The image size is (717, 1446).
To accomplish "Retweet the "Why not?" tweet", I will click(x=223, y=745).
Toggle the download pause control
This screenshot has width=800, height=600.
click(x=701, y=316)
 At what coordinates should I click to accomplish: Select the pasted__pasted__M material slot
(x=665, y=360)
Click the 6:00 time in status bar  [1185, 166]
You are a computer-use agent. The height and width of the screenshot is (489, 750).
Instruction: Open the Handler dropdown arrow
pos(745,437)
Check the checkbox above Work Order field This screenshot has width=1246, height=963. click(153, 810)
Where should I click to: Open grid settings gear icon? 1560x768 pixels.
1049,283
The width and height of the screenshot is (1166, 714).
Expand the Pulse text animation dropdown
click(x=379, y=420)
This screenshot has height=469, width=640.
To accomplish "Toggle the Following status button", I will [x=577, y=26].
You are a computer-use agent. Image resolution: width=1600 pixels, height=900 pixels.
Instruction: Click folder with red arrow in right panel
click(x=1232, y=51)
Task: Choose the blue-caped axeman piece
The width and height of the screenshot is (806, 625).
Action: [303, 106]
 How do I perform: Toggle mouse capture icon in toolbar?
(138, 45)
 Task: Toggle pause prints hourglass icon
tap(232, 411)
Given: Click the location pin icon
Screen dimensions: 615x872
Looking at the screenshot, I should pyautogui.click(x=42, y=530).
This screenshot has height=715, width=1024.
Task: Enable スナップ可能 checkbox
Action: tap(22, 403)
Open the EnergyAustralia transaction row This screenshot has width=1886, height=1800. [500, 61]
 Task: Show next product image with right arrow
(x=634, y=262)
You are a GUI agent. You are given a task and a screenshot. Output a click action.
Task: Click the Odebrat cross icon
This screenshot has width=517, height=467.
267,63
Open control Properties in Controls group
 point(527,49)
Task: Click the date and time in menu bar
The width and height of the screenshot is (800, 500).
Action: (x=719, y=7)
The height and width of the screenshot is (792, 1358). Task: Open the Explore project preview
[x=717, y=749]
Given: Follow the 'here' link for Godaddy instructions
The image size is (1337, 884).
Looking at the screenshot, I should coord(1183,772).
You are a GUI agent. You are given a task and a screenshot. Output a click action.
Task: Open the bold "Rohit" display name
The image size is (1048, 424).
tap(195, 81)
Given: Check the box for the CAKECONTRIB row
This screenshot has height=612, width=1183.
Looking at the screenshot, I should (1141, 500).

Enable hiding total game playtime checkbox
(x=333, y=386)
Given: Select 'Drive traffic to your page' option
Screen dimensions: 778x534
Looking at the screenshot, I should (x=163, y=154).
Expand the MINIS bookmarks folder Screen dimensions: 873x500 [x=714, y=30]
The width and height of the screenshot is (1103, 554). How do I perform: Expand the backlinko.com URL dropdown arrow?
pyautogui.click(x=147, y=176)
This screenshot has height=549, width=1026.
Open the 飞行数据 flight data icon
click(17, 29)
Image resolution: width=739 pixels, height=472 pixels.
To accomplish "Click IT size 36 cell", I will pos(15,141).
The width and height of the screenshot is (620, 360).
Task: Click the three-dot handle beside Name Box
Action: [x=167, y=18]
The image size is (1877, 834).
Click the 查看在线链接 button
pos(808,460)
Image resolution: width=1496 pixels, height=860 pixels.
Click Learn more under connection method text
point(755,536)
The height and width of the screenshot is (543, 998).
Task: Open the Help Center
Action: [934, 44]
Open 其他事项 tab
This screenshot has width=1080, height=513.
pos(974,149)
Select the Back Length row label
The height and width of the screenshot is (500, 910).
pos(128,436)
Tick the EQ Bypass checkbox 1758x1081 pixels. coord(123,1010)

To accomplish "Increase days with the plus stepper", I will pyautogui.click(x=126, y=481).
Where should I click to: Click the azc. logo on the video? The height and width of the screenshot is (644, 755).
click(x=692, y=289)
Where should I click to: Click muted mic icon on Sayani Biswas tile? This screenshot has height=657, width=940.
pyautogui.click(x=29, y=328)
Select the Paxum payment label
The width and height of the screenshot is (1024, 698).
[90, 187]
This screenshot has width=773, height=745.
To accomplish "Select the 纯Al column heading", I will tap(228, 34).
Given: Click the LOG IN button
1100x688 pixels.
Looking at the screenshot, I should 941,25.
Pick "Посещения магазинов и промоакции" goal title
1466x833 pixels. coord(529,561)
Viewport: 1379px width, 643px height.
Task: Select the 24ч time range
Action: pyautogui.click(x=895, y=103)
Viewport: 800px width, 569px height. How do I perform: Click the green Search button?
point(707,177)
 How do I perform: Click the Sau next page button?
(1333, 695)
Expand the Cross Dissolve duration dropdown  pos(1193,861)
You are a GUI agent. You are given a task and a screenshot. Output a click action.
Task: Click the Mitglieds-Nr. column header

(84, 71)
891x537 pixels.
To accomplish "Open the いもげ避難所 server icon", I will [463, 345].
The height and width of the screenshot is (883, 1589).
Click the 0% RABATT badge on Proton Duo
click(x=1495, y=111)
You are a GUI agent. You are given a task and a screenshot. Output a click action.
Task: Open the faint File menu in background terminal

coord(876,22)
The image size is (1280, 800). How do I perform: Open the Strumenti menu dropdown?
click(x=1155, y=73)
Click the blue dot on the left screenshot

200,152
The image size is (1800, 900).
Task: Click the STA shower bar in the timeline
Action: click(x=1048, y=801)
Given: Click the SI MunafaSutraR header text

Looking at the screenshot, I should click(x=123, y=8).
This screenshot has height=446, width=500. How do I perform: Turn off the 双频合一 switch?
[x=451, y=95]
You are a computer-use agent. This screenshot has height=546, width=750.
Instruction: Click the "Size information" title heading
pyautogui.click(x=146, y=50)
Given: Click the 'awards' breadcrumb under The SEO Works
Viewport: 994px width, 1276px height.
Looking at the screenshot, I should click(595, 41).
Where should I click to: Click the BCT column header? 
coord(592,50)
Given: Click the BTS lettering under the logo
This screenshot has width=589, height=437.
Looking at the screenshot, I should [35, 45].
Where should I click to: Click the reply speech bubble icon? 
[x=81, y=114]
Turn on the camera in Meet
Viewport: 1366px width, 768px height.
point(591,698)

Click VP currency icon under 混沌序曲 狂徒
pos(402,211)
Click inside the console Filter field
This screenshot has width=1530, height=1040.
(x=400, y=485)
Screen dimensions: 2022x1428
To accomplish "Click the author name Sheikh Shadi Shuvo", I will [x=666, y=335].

(PROBLEM TO WORK ON):
The reply should consist solely of the lines of the data, exact, from the opening line through the line with "Click the 6:00", inclusive.

(EXERCISE OUTPUT):
The image size is (717, 1446).
To accomplish "Retweet the "Why not?" tweet", I will click(x=223, y=745).
Toggle the download pause control
This screenshot has width=800, height=600.
click(x=701, y=316)
 At what coordinates should I click to accomplish: Select the pasted__pasted__M material slot
(x=665, y=360)
Click the 6:00 time in status bar  [1185, 166]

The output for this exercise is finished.